Material provided:
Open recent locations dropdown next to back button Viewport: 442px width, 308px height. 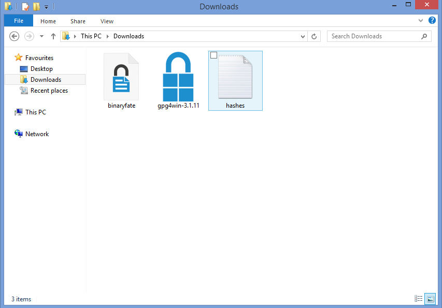(x=41, y=36)
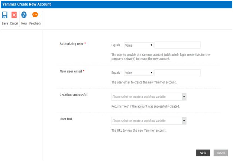This screenshot has width=233, height=161.
Task: Click the Authorizing user field label
Action: [71, 44]
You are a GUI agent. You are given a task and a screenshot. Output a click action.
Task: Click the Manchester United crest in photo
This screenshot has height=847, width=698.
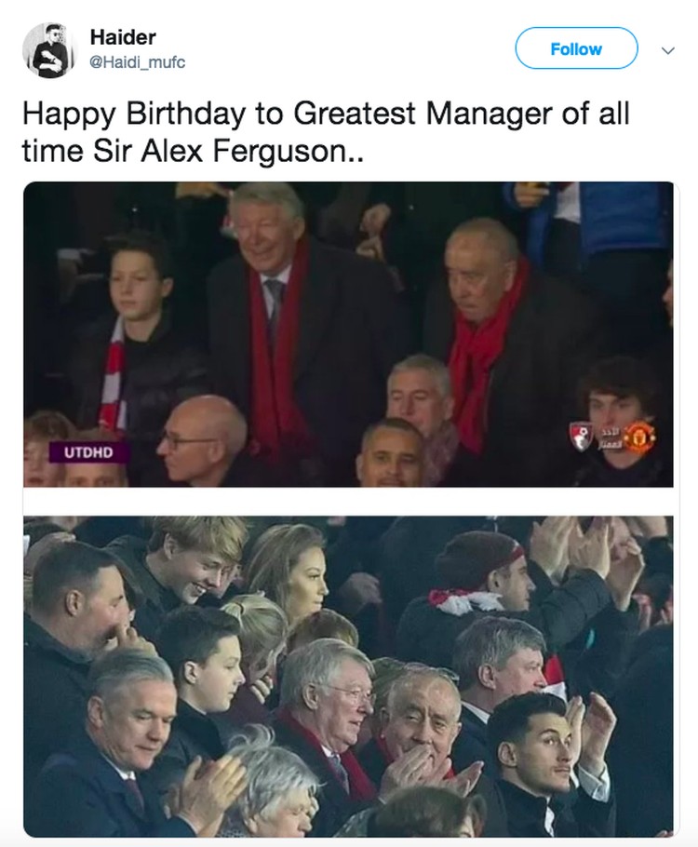coord(640,437)
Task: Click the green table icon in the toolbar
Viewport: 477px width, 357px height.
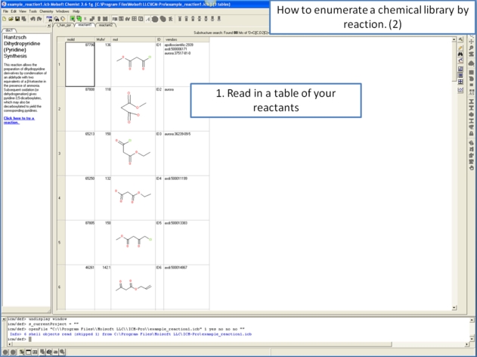Action: (73, 19)
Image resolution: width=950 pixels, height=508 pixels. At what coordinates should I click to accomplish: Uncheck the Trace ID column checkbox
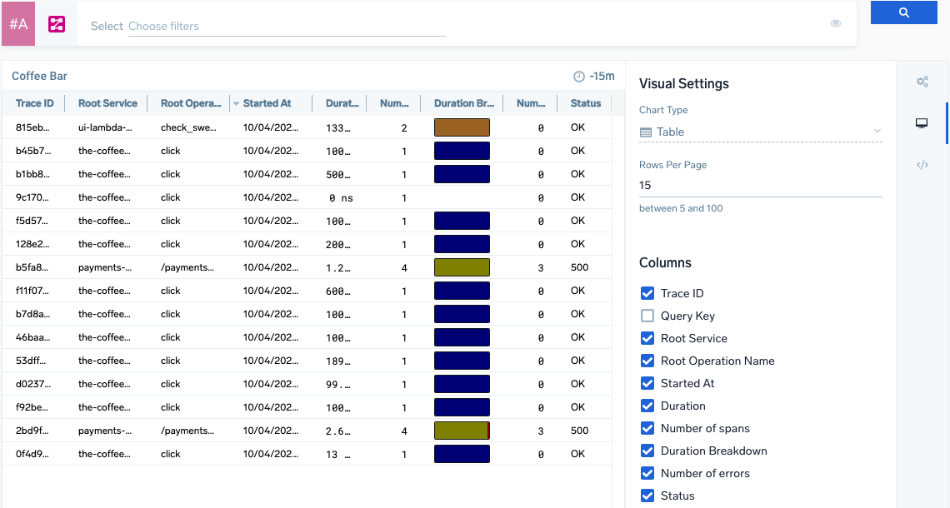[648, 293]
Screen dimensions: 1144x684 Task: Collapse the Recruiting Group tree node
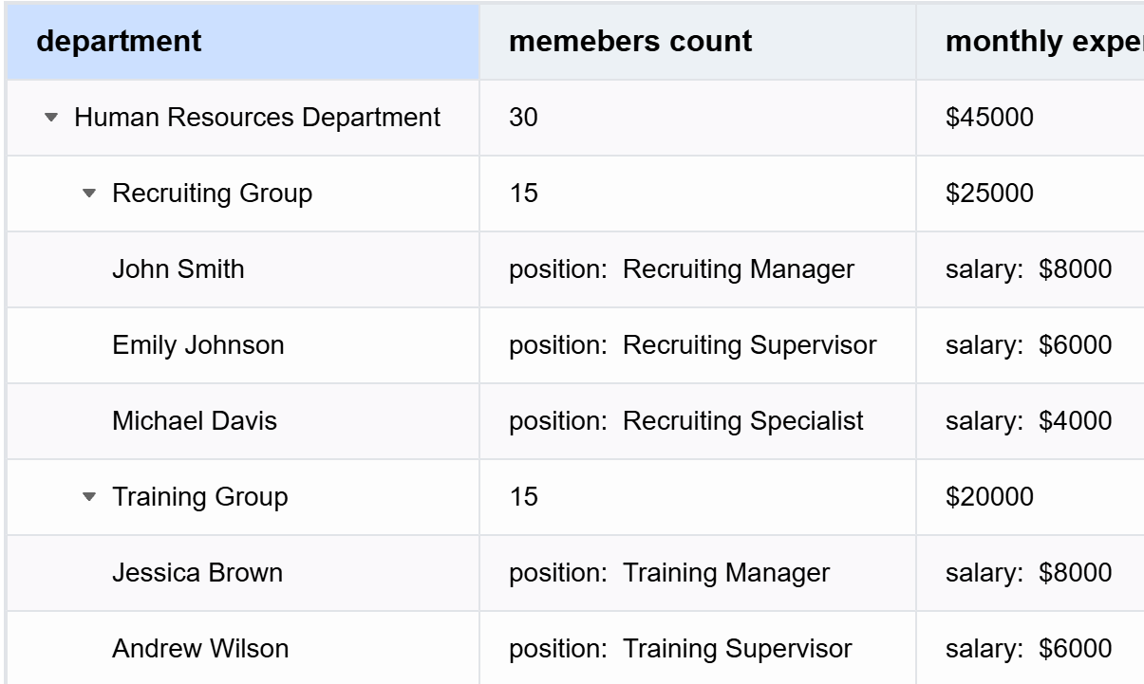tap(89, 194)
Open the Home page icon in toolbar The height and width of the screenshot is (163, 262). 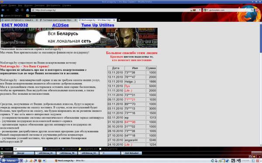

What this task involves: Starting with the line containing "Task: Click the green" and going on through the line containing "tap(89, 194)", turn the entries into a numbered list, leaving out blank lines and the pictures.

Task response:
1. Task: Click the green table icon in the toolbar
2. Viewport: 477px width, 357px height.
3. Action: (73, 19)
4. Image resolution: width=950 pixels, height=508 pixels. At what coordinates should I click to accomplish: Uncheck the Trace ID column checkbox
5. [648, 293]
6. Screen dimensions: 1144x684 Task: Collapse the Recruiting Group tree node
7. tap(89, 194)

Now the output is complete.